The AMA argues that such oversight protects patients. But nurse practitioners say they don’t need to be supervised by doctors when they are doing what they were trained to do. “All we are asking for is to practice to the full extent of our training and education,” said April Kapu, president of the American Association of Nurse Practitioners.
The nurse practitioner group says there are more than 355,000 licensed nurse practitioners in the United States. Nurse practitioners, like nurse midwives, clinical nurse specialists and nurse anesthetists, have graduate degrees beyond those required for registered nurses. They also have passed a national certification exam and received a state license to practice.
Kapu, a nurse practitioner in Tennessee, said supervision requirements are inefficient and prevent doctors from doing their own clinical work. During COVID-19, her state temporarily lifted its requirement that doctors review the medical charts prepared by nurse practitioners. “We would literally have had to pull physicians off the front lines to do records review full time,” she said.
According to the National Conference of State Legislatures, prior to COVID-19, 22 states plus Washington, D.C., had granted nurse practitioners full practice authority, waiving the supervision requirement. But many other states gave nurse practitioners more authority during the pandemic, usually by way of a governor’s executive order.
Many of those provisions expired when states lifted their emergency health orders. But Delaware, Kansas, Massachusetts and New York have permanently relaxed supervisory requirements. Kapu said other state legislatures are considering similar actions this year, adding that she was most optimistic about prospects in Indiana, New Jersey and North Carolina.
The 159,000 physician assistants in the United States face similar issues, according to the American Academy of Physician Associates. The organization said that during COVID-19, more than 20 states broadened the independence of physician assistants. The changes included giving more prescribing authority, waiving required physician associate to physician ratios, and eliminating requirements that doctors co-sign medical charts. Some also allowed health systems, rather than state authorities, to make scope of practice decisions.
As with nurse practitioners, many of these measures were temporary. In 2021, however, Utah and Wyoming made them permanent, following North Dakota, which in 2019 had become the first state to grant full practice autonomy to physician assistants.
Other medical disciplines also clamor for more independence or authority. For instance, while the American Pharmacists Association says that pharmacists are permitted to administer vaccines in all states, many restrict the types of vaccines pharmacists can give, the age of the recipient and whether a prescription is required. Some authorizations are tied to the existence of a health emergency.
In Colorado, a bipartisan group of legislators has introduced a bill that would allow psychologists, who do not have medical degrees, to prescribe drugs for the treatment of mental illness, a measure that psychiatrists, who are medical doctors, have strongly opposed elsewhere. The legislators say the measure would help address the shortage of psychiatrists in many areas, particularly rural regions.

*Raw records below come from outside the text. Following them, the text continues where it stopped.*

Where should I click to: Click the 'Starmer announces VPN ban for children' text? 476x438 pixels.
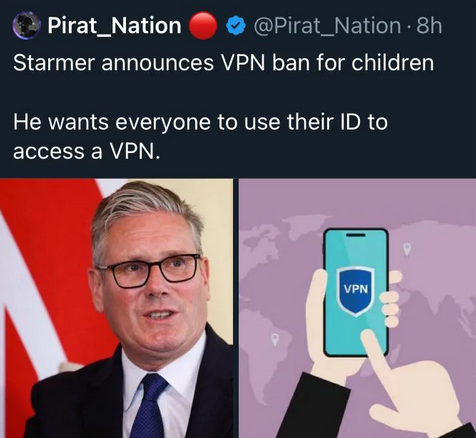tap(224, 62)
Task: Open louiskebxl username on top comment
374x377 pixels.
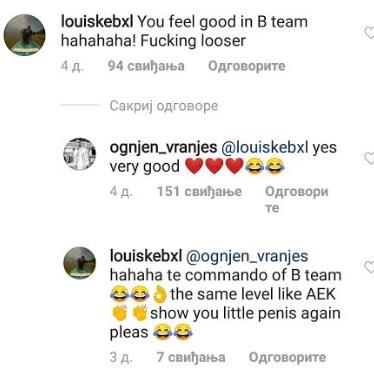Action: (x=97, y=22)
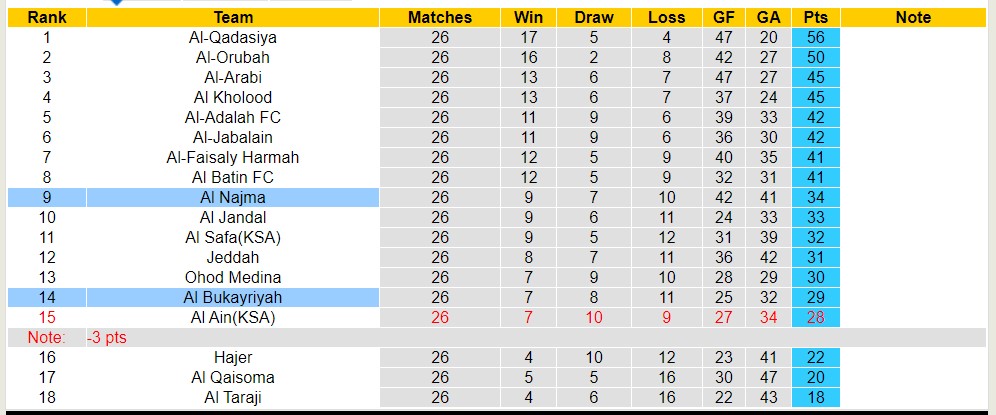Click the Pts column header

coord(815,17)
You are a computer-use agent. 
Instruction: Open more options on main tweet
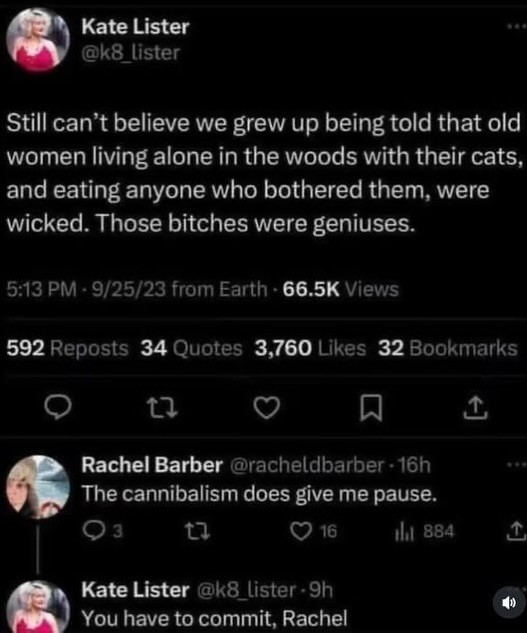pos(517,27)
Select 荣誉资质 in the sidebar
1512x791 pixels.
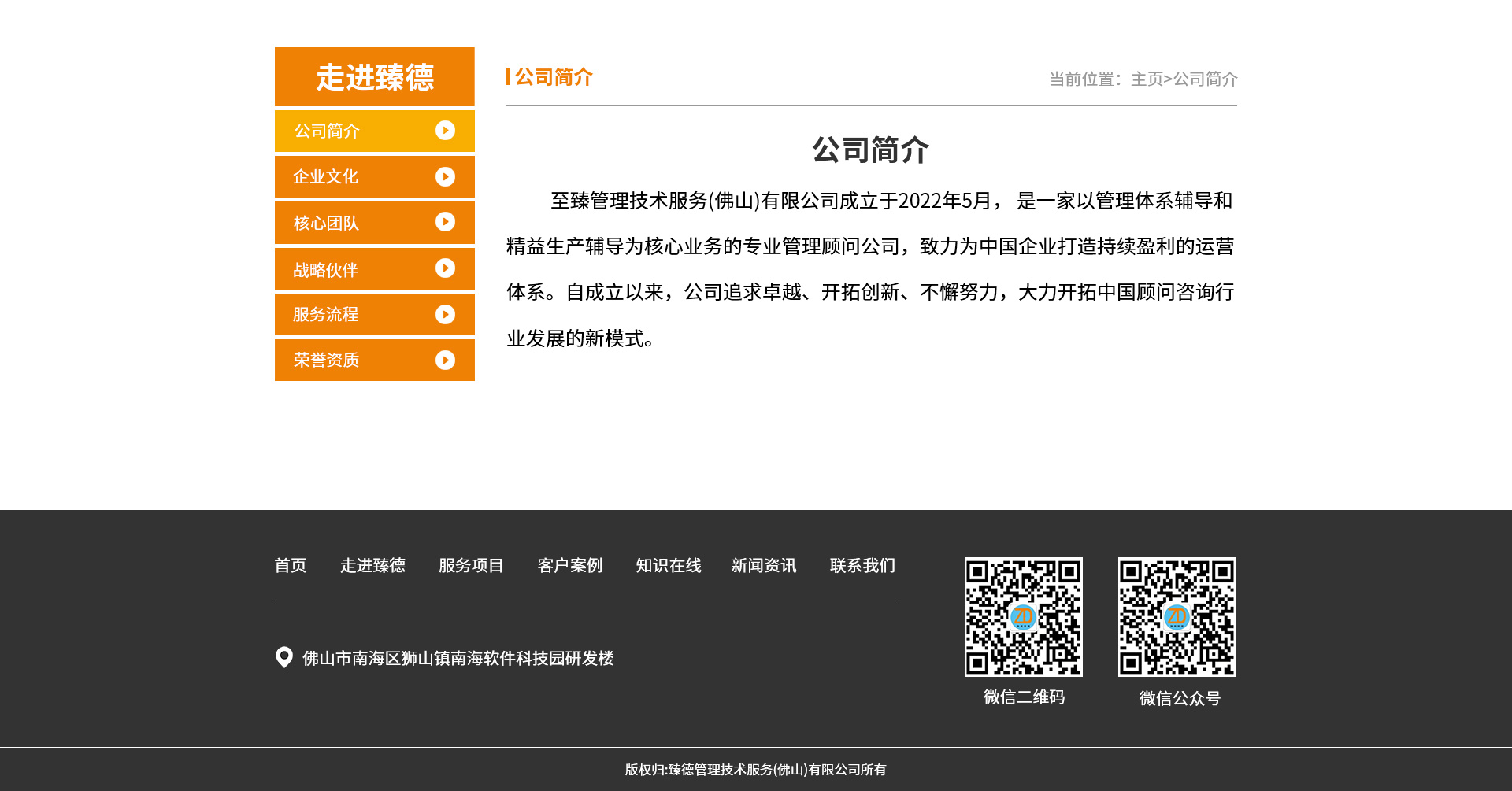(x=326, y=360)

Idaho, Illinois, Iowa, Louisiana and New Mexico already grant psychologists, who have received additional training in pharmacology, prescription authority.
The debate between physicians and non-physicians will continue as COVID-19 recedes. But Orozco, of the physician associates association, said the argument should be about what is best for the patient, not the medical providers.
“The question should be how can we help deliver in a way that makes sense and isn’t about us arguing about turf,” she said.